For about 20 years, Lucky Brand Dungarees, Inc. has been battling Marcel Fashions Group, Inc. over their trademarks. The US Supreme Court finally ended Lucky Brand’s struggle. At least for now.

Marcel received a trademark registration for “Get Lucky” for jeans. Lucky Brand received a trademark in “Lucky Brand”, also for jeans. Then the parties fought each other through three separate rounds of litigation over 20 years. The first round ended in a settlement in which Lucky Brand agreed not to use “Get Lucky” and Marcel released all claims. In the next round, when Marcel sued Lucky Brand, Lucky Brand brought up the settlement agreement in its pleadings but then didn’t address it again. Then there was the third round that ricocheted between the District Court and the Second Circuit Court of Appeals. At issue was whether Lucky Brand could assert the settlement agreement as a defense in the third round of litigation. The case ended up before the US Supreme Court.
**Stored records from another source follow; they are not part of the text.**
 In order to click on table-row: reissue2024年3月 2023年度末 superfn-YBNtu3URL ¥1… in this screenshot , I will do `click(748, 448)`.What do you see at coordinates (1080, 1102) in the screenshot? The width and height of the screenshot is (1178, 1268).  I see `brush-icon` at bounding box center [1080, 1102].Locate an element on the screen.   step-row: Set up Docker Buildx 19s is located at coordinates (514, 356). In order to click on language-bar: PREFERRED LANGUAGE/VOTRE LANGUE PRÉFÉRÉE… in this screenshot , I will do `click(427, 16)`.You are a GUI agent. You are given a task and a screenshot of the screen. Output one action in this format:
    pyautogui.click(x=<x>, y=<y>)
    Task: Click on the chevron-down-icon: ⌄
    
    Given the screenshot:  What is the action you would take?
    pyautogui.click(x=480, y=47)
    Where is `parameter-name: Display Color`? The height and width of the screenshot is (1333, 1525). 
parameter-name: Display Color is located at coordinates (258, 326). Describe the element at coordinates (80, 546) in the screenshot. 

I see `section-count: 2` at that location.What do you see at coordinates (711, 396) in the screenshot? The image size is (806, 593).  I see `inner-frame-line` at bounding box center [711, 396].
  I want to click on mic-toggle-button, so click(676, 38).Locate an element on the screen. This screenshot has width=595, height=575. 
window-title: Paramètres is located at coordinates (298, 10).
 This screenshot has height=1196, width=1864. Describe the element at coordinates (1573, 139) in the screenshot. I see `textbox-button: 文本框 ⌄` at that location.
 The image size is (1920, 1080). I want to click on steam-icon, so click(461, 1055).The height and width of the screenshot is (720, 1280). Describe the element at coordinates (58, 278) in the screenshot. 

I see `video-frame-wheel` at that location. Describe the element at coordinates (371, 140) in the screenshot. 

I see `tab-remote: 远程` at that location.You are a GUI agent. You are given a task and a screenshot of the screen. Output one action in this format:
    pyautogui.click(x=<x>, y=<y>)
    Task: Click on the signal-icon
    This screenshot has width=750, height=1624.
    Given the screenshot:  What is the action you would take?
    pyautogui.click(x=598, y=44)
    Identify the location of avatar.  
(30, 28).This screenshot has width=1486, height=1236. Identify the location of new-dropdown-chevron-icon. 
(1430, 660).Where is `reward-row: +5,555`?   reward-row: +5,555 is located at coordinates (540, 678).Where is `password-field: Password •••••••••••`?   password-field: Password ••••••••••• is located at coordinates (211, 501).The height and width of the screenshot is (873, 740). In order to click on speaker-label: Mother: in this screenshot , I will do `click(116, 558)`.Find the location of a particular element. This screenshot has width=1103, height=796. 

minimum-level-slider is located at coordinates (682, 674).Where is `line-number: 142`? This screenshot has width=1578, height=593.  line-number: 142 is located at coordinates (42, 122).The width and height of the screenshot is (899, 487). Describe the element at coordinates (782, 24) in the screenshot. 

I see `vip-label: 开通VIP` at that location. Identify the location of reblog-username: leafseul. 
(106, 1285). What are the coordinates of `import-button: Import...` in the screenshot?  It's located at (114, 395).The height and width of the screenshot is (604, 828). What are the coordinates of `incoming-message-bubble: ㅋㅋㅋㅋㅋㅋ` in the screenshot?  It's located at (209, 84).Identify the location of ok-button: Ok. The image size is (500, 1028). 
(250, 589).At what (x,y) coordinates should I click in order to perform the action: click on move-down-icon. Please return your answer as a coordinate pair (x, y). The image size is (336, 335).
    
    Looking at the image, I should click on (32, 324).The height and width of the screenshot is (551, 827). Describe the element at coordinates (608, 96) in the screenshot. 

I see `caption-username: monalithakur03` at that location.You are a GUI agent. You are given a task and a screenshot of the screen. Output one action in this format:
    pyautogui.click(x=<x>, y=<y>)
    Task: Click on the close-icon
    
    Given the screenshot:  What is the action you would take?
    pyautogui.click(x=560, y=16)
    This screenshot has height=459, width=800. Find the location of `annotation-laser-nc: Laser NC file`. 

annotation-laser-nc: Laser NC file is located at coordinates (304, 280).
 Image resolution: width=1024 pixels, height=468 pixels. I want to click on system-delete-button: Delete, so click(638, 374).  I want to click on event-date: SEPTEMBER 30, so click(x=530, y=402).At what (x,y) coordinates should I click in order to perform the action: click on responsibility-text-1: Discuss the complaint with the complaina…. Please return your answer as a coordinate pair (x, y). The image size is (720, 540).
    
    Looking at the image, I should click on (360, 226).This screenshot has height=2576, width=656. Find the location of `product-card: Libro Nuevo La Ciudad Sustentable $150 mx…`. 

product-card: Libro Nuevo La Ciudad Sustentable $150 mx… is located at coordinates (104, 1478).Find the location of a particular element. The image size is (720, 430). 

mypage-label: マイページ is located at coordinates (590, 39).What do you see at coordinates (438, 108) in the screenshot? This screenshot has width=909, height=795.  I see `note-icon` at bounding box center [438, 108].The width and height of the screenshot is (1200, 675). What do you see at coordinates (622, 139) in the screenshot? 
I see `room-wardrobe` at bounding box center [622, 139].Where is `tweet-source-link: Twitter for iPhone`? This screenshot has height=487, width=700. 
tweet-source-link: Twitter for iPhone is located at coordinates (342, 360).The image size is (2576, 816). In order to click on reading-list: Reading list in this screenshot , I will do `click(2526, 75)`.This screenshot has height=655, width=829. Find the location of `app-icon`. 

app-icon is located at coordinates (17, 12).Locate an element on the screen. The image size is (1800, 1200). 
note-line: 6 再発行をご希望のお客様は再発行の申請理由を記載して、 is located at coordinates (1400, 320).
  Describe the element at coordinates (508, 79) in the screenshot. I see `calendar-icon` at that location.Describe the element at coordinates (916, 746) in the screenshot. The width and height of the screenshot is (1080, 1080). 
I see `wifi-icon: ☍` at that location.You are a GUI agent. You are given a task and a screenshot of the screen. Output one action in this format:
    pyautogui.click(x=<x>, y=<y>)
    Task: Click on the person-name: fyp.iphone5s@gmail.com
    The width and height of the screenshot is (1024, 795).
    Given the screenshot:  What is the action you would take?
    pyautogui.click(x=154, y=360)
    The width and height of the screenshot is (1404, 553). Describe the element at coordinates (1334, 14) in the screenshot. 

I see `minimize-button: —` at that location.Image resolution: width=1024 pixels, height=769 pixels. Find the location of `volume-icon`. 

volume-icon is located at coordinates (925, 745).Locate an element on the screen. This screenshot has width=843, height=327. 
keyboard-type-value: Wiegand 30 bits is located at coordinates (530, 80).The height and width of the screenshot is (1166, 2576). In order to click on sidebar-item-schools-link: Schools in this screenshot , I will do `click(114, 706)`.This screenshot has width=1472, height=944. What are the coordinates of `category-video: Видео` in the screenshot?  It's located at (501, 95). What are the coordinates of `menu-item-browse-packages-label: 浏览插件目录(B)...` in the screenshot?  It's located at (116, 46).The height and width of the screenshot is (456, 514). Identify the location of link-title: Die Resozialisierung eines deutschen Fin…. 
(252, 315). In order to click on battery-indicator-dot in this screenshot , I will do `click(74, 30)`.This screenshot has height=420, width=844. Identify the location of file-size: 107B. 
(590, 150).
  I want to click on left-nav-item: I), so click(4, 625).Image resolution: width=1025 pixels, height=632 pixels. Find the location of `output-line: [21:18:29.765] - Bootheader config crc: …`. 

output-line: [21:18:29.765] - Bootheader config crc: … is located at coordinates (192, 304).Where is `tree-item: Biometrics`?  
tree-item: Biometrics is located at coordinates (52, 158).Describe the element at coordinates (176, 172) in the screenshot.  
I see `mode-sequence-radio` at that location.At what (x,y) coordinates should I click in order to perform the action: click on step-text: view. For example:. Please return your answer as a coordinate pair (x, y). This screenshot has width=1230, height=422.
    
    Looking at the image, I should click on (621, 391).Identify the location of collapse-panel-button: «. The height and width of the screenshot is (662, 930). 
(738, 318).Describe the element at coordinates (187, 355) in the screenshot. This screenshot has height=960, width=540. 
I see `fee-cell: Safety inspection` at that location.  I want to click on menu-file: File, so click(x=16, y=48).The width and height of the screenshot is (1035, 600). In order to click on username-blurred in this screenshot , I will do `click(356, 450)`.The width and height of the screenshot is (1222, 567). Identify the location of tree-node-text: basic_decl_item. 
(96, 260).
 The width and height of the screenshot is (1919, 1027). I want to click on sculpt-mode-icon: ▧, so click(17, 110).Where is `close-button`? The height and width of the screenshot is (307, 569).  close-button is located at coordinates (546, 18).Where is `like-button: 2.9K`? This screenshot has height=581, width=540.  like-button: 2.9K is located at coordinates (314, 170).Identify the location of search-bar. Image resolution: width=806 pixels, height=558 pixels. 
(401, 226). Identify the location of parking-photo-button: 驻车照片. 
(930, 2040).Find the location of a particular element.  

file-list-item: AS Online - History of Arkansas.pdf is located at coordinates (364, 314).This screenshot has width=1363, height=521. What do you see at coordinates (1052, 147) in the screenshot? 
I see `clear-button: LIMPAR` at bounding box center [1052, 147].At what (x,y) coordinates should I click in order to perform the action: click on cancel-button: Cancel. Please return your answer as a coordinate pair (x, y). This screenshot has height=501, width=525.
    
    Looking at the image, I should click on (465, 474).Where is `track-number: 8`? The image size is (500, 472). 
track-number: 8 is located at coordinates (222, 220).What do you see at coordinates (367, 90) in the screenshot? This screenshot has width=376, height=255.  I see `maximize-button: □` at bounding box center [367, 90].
Justice Sonia Sotomayor, writing for the Court, held even though Lucky Brand didn’t litigate the defense in the second round, Lucky Brand could still use the defense in the third round.

The key to the decision was that Marcel was alleging different conduct in the second round than it did in the third round. Justice Sotomayor wrote, “[B]ecause the two suits here involved different marks and different conduct occurring at different times, they did not share a “common nucleus of operative facts.” However, if the third round of litigation involved the same nucleus of operative facts that had already been adjudicated Lucky Brand would not have been able to use the settlement agreement in its defense.

WHY YOU SHOULD KNOW THIS. When dealing with any type of lawsuit, a party can have a lot of different claims and defenses. Each of them should be addressed as completely as possible during the litigation. That’s because, generally, once an issue is raised and fully litigated, a party can’t try to re-litigate in a subsequent lawsuit. This is generally called “issue preclusion”. In the Lucky Brand case, the courts referred to it as “defense preclusion.” In the world of litigation, the effect would be the same. Lucky Brand wouldn’t be able to use the settlement agreement. But, if the same parties keep suing each other over different issues, claims and defenses may not be lost.